Kenci: Bitcoin sistemi mutlaka önemli bir yer edinecek
"Finteklerin Finansal Kapsayıcılıkta Rolü" başlıklı bölümde 2013'ten 2017'ye kadar sadece Bitcoin üzerine çalıştığını belirten Papara CEO'su Emre Kenci, "Bitcoin sisteminin büyük sorunları olmakla beraber, geleneksel finansal sisteme alternatif oluşturulmak istendiğinde mutlaka önemli bir yer edineceğini düşünüyorum. Özellikle takas sistemindeki değerlere iyi bir alternatif olabilecek. Bütün pazarları detaylı bir şekilde inceliyoruz. Ortadoğu ve Afrika'ya detaylı olarak odaklanıyoruz. Ülkemiz pırıl pırıl parlıyor. Biraz da doğal kaynağımız olsa çok daha parlarız. Özellikle gençlerimizin potansiyeli bize çok fazla umut veriyor" dedi.

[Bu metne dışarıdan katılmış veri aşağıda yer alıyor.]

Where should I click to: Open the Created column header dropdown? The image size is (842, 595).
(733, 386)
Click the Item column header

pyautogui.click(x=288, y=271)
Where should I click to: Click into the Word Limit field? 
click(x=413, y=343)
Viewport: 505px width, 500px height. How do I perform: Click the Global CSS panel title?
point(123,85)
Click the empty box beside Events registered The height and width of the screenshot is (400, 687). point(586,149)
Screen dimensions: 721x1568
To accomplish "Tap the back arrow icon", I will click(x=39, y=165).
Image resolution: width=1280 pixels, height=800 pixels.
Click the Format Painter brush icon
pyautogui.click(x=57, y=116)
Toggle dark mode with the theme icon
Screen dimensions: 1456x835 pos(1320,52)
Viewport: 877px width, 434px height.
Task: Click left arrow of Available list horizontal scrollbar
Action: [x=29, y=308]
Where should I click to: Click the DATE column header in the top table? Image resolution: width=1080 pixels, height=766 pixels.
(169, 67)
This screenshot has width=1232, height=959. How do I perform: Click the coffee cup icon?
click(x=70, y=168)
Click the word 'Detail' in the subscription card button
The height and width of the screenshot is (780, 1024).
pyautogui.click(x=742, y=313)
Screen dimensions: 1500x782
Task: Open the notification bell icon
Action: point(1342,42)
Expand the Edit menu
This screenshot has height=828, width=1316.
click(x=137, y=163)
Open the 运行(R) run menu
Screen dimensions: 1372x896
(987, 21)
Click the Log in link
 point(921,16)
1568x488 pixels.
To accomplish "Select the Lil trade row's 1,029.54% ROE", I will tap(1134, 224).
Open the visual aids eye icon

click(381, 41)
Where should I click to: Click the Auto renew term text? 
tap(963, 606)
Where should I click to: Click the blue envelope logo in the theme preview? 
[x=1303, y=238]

Papara üzerinden yapılabilen işlemlere değinen Kenci, "Çok sayıda kentin ulaşım sistemine entegreyiz. Kent içi ulaşımda Papara kullanılabiliyor. Sağlık ve sigorta işlemleri yapılabiliyor. Sosyal medya yayıncıları bağış toplayabiliyor. Aynı zamanda uygulama üzerinden mesajlaşan kullanıcı sayısı çok fazla. Ayda 1,2 milyon kullanıcı Papara kullanarak sohbet ediyor. Bu da uygulamaya giren kullanıcıların başka hizmetlerden faydalanmasına ve ekonomiye katkı sağlamasına neden oluyor" ifadelerini kullandı. Toplam kullanıcılarının yüzde 5'inin göçmenler olduğunu anlatan Kenci, "Ancak bu yüzde 5, toplam finansal hacmin yüzde 20'sini gerçekleştiriyor. Bu da bize finansal kapsayıcılık açısından önemli bir gösterge. Ayrıca burada Rus vatandaşlarının ve Suriye vatandaşlarının sayısında geçtiğimiz yıla göre ciddi bir artış var. Kapsayıcılık giderek artıyor" diye konuştu.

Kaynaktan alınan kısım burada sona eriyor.